Validator Responsibilities
Validators are responsible for more than uptime. They are part of the replicated state machine, so operational discipline directly affects consensus.
Core Responsibilities
Validators are expected to:
- run the supported software versions for the network they joined
- protect validator and operator key material
- keep the node online, healthy, and correctly peered
- monitor height, sync status, mempool health, and runtime metrics
- apply approved network upgrades and recovery procedures in a coordinated way
Determinism Discipline
The exact alignment rules depend on the network's execution engine.

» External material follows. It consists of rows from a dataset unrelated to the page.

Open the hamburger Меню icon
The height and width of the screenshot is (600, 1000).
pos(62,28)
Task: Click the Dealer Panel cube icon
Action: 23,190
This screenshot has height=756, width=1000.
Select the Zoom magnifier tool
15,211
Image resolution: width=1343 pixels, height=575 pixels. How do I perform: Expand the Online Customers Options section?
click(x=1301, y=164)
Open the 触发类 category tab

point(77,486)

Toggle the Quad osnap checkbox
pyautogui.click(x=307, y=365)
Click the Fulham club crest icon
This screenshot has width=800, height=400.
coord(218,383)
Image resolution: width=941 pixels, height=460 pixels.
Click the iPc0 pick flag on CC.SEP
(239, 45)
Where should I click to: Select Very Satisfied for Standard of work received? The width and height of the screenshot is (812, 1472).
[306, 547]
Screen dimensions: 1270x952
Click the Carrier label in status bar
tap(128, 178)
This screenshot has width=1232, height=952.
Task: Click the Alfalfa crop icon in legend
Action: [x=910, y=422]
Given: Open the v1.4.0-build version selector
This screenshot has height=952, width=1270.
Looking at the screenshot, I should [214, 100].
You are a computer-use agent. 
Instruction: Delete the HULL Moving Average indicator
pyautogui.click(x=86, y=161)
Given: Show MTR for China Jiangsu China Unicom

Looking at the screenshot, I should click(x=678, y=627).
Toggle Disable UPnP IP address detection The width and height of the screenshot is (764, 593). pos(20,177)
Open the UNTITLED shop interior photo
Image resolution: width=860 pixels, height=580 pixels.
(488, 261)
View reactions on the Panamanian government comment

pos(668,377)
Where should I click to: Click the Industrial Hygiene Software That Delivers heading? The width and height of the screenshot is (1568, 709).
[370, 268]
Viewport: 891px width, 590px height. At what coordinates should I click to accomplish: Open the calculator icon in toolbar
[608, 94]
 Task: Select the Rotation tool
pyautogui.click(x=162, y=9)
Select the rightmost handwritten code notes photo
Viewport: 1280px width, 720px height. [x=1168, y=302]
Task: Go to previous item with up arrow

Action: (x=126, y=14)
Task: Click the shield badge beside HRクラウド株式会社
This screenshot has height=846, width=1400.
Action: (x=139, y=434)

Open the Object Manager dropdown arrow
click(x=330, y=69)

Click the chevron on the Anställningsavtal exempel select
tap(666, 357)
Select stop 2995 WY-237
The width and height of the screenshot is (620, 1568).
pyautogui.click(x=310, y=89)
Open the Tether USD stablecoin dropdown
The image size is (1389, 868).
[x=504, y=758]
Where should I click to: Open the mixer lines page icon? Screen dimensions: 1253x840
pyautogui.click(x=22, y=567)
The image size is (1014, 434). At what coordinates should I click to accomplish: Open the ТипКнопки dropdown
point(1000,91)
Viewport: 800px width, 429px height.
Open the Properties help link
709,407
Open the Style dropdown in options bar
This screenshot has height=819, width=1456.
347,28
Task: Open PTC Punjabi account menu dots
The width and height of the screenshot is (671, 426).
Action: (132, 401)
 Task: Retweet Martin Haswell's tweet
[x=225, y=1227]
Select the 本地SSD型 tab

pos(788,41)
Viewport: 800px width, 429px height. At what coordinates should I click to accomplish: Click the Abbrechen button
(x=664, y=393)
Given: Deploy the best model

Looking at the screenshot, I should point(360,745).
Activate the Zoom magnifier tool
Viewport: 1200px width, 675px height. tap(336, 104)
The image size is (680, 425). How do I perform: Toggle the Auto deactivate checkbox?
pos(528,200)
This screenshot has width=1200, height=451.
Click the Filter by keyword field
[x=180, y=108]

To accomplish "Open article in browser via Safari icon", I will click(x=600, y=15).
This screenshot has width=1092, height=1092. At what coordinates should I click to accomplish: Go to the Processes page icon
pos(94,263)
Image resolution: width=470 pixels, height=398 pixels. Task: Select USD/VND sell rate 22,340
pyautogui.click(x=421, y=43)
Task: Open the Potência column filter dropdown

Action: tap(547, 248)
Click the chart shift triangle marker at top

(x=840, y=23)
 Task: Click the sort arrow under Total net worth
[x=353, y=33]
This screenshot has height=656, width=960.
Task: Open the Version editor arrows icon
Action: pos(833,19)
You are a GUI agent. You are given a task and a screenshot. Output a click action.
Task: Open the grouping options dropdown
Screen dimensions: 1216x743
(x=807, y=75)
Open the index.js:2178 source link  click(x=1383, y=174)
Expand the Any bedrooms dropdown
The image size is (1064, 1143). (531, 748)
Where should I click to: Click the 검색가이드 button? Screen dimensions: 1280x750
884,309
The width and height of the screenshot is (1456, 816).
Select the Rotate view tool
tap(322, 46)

Tracer-backed networks require validators to stay aligned on:
xian-abciandxian-contracting- tracer mode
- the supported CPython minor version
xian_vm_v1 networks require validators to stay aligned on:
xian-abciandxian-contracting- the native VM runtime capability
bytecode_versiongas_schedule- native authority posture
In both cases, ad hoc local runtime changes are dangerous.
Operational Safety
Good validator posture includes:
- testing changes in localnet or smoke flows before rollout
- keeping snapshots, state-sync inputs, and patch bundles organized
- exposing only the ports your deployment model actually needs
- separating validator duties from optional service-node extras when necessary
- watching for mismatches in execution, metrics, and indexed-service recovery
What Validators Should Not Do
Validators should not:
- patch consensus-sensitive runtime code independently
- drift onto uncoordinated runtime versions
- improvise execution-policy settings on a live network
- treat optional dashboards, BDS, or relayers as if they were part of consensus-critical state
The safest posture is boring consistency.